GitHub - gramat/get-and-clean-cours-project: Getting and Cleaning Data Course Project's repo

####The repo get-and-clean-cours-project contains Coursera.org

Data Science Specialization

Getting & Cleaning Data course croject files

D.Gramatchikov

######Script run_analysis.R ######NEEDS: The training and test data sets and descripting files extracted from

https://d396qusza40orc.cloudfront.net/getdata%2Fprojectfiles%2FUCI%20HAR%20Dataset.zip.

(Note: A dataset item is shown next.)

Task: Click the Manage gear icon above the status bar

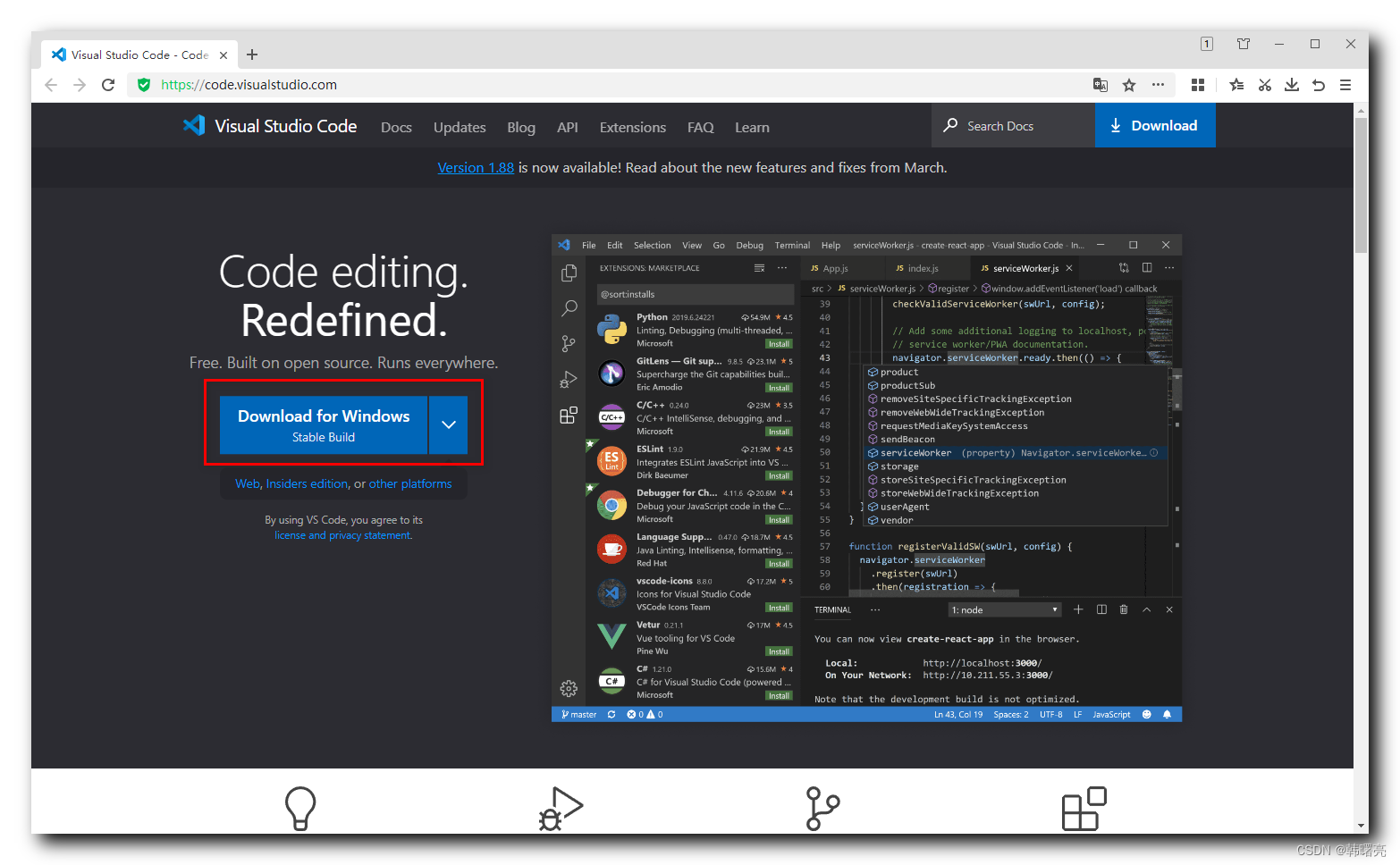Action: [x=569, y=688]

Folder UCI HAR Dataset must be in the current work directory.

######DOES:

Merges the training and the test sets to create one data set.
Extracts only the measurements on the mean and standard deviation for each measurement.
Uses descriptive activity names to name the activities in the data set
Appropriately labels the data set with descriptive activity names.
Creates a second, independent tidy data set with the average of each variable for each activity and each subject.

Preporatory steps are:

Write the function getting pathnames for necessary data files

and make possible to test are there these files at all

(in UCI HAR Dataset folder or in train folder

or just in work directory)

getDataPath <- function(dataDir, dataSubDir, dataFile){
  if(file.exists(file.path(dataDir,dataSubDir, dataFile))){
    return(file.path(dataDir,dataSubDir, dataFile))
  }else{
    if(file.exists(file.path(dataSubDir, dataFile))){
      return(file.path(dataSubDir, dataFile))
    }else{
      if(file.exists(file.path(dataFile))){
        return(file.path(dataFile))
      }
      else{
        return(NA)
      }
    }
  }
}

define the folder names and data files variables

    dataDir <- file.path("UCI HAR Dataset")
    trainDir <- file.path("train")
    testDir <- file.path("test")
    dataFiles <- c("X_train.txt", "subject_train.txt", "y_train.txt", "X_test.txt", "subject_test.txt", "y_test.txt", "activity_labels.txt", "features.txt")
    dataPaths <- vector(mode="character", length=8)

test if files exist and if they do - get path to files

    for(i in c(1:3)){
        dataPaths[i] <- getDataPath(dataDir, trainDir, dataFiles[i])
    }
    for(i in c(4:6)){
        dataPaths[i] <- getDataPath(dataDir, testDir, dataFiles[i])
    }
    for(i in c(7:8)){
        dataPaths[i] <- getDataPath("", dataDir, dataFiles[i])
    }

if some files do not exist - stop script

    if(sum(is.na(dataPaths)) > 0){
        stop("Sorry, files: ", dataFiles[is.na(dataPaths)], " - not found. Script is stopped.")

    }

else, if all files are found

getting train data

    xTrain <- read.table(dataPaths[1])
    subjectTrain <- read.table(dataPaths[2], col.names=c("subject"))
    yTrain <- read.table(dataPaths[3], col.names=c("activity"))
    trainData <- cbind(subjectTrain, yTrain, xTrain)

train data set is ready;

    remove subjectTrain, yTrain, xTrain (just for memory saving)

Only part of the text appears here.